* _Records for this task_:
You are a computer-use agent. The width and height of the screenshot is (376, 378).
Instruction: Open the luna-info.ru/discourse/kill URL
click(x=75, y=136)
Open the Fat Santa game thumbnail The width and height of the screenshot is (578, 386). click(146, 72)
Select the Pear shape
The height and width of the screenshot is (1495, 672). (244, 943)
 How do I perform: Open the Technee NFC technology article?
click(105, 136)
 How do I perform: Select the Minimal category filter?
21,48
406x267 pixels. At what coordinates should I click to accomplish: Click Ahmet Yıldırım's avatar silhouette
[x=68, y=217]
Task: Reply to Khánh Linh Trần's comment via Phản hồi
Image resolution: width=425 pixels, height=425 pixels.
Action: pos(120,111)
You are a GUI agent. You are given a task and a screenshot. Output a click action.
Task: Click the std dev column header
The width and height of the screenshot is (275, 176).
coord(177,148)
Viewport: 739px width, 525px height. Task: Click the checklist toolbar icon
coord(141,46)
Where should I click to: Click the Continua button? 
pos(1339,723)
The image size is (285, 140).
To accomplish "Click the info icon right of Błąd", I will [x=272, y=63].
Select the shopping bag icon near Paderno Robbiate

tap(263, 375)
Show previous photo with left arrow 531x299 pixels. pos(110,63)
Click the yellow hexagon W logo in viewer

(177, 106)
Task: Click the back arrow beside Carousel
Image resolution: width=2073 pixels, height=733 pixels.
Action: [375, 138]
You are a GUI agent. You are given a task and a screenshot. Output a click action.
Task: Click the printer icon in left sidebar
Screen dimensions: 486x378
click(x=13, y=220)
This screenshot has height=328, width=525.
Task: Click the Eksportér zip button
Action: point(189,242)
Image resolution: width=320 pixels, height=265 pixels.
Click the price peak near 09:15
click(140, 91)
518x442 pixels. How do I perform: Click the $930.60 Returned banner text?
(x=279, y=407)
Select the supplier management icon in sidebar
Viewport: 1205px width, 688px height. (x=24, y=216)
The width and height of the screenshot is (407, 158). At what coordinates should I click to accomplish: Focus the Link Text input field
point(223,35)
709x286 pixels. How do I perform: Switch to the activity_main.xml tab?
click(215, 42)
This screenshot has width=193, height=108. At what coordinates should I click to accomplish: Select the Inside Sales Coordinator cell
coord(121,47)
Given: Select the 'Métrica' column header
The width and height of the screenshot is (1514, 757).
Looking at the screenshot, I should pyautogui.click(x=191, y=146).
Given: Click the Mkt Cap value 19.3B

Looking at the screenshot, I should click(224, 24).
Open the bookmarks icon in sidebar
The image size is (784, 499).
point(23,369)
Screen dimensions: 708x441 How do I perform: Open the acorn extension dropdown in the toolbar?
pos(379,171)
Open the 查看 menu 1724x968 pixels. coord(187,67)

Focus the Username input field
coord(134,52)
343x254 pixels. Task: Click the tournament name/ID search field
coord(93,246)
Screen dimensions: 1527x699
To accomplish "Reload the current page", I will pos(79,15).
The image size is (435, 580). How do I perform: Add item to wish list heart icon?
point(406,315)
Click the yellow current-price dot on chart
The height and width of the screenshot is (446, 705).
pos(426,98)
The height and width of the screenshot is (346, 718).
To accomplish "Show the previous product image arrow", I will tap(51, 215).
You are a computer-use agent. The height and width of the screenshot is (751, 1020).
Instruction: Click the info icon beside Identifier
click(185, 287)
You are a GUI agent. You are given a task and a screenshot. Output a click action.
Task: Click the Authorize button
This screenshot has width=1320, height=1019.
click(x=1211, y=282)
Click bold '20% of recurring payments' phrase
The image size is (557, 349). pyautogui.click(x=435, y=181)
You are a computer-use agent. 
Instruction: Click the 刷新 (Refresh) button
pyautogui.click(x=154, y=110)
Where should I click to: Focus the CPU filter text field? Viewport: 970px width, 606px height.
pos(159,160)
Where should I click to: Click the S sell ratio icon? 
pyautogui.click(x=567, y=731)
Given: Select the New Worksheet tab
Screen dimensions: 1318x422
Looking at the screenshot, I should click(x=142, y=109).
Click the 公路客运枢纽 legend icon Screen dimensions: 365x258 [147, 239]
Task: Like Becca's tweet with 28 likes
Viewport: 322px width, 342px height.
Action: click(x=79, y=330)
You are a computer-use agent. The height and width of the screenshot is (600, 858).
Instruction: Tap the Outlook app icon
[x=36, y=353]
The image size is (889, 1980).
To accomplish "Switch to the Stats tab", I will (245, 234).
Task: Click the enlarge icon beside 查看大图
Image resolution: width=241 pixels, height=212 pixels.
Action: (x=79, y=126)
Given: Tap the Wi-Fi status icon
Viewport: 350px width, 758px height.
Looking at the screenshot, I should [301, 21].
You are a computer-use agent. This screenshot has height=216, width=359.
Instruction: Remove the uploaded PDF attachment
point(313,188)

* _Brief_:
Report every line above that contains the string "info", copying each such line in full.

* _Result of the exercise_:
Instruction: Open the luna-info.ru/discourse/kill URL
To accomplish "Click the info icon right of Błąd", I will [x=272, y=63].
Instruction: Click the info icon beside Identifier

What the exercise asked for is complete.